■ **EXERCISE**
Look through the data below for the line with "Given: Apply Data" and the line with "Task: Open the hamburger navigation menu", then output those two and all lines in between, exactly as written.

■ **GIVEN DATA**

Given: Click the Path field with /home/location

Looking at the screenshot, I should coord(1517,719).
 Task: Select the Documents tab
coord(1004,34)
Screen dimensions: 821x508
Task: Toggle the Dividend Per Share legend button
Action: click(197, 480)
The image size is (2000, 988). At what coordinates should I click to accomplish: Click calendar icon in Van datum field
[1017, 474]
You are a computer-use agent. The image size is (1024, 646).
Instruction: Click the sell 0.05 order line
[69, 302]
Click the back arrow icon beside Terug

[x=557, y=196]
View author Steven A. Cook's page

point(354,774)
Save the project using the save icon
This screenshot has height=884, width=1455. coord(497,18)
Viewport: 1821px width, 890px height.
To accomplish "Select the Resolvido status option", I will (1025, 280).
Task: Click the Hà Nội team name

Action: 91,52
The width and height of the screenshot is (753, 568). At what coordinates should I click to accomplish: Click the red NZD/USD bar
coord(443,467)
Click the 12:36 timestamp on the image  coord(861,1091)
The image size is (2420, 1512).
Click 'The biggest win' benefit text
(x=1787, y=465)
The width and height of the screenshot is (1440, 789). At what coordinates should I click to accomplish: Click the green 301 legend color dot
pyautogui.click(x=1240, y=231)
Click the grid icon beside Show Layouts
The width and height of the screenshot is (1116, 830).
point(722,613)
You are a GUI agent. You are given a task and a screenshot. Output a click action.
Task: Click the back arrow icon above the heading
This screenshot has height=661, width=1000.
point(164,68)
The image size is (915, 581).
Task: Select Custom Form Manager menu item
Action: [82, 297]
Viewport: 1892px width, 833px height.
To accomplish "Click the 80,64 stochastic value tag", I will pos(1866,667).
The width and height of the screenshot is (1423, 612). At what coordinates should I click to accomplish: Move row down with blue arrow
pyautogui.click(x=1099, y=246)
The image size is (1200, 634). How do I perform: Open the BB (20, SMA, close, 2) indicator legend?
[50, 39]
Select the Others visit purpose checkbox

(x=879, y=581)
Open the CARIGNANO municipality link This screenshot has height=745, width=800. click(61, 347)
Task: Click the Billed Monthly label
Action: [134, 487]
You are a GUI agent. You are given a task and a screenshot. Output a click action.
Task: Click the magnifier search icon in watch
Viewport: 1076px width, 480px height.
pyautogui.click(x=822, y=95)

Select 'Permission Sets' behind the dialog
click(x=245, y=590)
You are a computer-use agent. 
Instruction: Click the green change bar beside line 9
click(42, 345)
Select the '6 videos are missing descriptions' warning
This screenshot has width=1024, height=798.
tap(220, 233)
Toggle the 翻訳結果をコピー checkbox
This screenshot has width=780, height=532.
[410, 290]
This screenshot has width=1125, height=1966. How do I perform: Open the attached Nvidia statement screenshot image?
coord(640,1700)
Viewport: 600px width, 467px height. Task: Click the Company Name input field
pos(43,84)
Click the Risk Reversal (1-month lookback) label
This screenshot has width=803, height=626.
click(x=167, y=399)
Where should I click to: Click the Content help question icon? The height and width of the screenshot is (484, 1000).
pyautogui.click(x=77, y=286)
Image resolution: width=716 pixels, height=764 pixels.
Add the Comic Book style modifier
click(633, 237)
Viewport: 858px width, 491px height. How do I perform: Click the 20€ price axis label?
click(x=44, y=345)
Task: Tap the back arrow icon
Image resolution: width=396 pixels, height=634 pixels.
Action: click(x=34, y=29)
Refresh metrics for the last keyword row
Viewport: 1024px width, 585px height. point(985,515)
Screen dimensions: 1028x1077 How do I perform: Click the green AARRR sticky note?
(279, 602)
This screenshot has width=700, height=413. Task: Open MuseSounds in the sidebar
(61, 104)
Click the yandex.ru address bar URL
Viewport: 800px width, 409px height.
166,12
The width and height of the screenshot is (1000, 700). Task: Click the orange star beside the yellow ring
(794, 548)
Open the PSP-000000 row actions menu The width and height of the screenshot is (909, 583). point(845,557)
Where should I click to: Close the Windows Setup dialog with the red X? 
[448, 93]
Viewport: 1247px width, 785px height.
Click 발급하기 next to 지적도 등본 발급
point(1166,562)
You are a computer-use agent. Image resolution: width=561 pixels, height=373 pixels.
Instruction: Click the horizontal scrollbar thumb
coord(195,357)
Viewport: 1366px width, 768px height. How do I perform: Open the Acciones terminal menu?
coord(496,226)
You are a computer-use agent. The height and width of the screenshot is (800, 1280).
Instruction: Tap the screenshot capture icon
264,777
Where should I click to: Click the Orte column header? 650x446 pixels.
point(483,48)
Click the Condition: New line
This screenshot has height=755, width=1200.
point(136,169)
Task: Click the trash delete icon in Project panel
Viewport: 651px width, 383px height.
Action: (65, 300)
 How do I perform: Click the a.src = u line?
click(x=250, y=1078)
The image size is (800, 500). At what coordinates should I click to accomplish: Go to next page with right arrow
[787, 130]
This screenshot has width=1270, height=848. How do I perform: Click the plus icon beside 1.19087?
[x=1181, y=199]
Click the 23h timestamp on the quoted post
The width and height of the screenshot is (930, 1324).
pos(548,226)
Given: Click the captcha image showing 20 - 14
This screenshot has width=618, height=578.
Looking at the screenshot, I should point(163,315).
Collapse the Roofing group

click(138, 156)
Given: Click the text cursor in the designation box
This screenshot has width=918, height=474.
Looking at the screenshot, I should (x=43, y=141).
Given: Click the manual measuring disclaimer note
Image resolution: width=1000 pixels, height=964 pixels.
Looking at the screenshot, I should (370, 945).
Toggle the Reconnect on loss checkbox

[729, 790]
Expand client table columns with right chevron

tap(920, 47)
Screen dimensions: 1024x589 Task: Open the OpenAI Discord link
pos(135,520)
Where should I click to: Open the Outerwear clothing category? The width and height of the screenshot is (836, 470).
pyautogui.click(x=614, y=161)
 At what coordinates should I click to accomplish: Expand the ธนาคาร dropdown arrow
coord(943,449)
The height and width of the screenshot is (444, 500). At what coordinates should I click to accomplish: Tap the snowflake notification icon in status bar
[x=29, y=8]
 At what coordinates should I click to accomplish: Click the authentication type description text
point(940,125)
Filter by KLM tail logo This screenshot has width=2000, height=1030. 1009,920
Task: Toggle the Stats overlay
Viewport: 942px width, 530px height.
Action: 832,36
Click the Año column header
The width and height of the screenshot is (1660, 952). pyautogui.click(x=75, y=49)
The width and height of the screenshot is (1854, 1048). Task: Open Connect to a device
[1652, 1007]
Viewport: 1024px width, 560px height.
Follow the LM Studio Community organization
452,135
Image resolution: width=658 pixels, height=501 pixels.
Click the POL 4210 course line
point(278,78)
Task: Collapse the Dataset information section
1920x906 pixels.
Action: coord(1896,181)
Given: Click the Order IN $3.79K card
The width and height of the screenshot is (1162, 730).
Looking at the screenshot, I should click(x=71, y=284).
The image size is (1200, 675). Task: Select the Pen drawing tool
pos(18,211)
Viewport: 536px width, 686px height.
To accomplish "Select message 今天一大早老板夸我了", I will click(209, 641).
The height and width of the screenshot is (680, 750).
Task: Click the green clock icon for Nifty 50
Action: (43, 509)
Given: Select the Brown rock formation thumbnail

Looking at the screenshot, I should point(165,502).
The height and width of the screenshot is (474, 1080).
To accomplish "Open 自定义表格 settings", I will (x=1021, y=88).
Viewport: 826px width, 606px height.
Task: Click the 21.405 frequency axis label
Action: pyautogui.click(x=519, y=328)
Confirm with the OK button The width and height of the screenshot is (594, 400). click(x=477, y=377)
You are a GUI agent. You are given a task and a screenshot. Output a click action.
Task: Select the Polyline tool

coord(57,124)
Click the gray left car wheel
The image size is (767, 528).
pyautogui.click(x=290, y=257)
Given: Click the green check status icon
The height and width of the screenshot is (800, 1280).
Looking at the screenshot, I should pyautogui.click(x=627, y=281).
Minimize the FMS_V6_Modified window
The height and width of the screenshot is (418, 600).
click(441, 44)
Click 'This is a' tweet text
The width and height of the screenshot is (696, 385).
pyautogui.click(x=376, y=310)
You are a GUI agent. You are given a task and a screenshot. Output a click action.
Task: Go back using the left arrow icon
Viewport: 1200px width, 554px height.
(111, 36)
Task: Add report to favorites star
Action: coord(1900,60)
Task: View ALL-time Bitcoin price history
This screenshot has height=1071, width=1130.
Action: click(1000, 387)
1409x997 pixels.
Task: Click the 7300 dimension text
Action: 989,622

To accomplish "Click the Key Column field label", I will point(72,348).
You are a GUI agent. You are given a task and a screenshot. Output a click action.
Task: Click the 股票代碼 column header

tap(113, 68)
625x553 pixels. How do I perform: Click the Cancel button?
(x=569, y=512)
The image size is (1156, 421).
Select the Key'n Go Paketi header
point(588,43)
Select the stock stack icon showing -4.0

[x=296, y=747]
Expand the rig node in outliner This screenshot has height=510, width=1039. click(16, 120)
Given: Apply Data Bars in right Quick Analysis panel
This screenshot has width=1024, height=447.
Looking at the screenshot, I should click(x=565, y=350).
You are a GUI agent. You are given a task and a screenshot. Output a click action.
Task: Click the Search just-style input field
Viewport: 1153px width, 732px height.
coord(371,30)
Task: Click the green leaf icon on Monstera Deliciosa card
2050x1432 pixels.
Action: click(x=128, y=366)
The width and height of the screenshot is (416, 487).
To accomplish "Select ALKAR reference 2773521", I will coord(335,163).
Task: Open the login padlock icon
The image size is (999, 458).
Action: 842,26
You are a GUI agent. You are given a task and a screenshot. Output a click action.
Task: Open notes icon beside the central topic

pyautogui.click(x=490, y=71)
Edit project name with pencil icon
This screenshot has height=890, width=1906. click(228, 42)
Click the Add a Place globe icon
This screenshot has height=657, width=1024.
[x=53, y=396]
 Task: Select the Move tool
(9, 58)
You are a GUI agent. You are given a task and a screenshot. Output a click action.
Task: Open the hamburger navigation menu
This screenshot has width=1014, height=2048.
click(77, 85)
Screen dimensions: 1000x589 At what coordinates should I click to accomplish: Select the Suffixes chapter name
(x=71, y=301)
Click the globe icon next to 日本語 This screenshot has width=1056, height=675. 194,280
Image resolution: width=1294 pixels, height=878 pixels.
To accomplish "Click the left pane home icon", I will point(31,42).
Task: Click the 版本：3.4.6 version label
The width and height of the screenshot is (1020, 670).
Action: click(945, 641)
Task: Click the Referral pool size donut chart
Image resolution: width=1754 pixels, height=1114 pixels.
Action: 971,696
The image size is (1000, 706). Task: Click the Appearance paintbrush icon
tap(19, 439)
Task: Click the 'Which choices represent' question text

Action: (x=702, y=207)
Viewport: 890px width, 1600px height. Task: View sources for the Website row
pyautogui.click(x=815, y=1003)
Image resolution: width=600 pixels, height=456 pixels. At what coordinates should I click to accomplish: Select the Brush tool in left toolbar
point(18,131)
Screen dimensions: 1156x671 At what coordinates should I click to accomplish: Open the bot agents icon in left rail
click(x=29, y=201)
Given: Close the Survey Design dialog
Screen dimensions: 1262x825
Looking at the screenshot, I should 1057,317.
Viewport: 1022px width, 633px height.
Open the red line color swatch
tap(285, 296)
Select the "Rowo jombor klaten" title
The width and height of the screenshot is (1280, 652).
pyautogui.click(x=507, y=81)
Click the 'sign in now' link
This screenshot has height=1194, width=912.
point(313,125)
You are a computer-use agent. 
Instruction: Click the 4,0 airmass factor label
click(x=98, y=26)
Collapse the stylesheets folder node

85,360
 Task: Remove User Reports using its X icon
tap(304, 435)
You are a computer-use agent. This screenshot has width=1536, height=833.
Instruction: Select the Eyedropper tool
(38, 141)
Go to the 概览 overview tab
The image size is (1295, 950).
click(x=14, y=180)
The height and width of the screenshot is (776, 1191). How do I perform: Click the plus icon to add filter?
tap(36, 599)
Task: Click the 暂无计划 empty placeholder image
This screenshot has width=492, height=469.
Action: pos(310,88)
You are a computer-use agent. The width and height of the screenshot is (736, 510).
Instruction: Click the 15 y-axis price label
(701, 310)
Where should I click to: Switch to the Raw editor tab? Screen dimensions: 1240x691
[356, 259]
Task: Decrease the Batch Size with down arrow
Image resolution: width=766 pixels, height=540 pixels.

■ **THE COMPLETED TASK**
Given: Apply Data Bars in right Quick Analysis panel
This screenshot has width=1024, height=447.
Looking at the screenshot, I should click(x=565, y=350).
You are a GUI agent. You are given a task and a screenshot. Output a click action.
Task: Click the Search just-style input field
Viewport: 1153px width, 732px height.
coord(371,30)
Task: Click the green leaf icon on Monstera Deliciosa card
2050x1432 pixels.
Action: click(x=128, y=366)
The width and height of the screenshot is (416, 487).
To accomplish "Select ALKAR reference 2773521", I will coord(335,163).
Task: Open the login padlock icon
The image size is (999, 458).
Action: 842,26
You are a GUI agent. You are given a task and a screenshot. Output a click action.
Task: Open notes icon beside the central topic

pyautogui.click(x=490, y=71)
Edit project name with pencil icon
This screenshot has height=890, width=1906. click(228, 42)
Click the Add a Place globe icon
This screenshot has height=657, width=1024.
[x=53, y=396]
 Task: Select the Move tool
(9, 58)
You are a GUI agent. You are given a task and a screenshot. Output a click action.
Task: Open the hamburger navigation menu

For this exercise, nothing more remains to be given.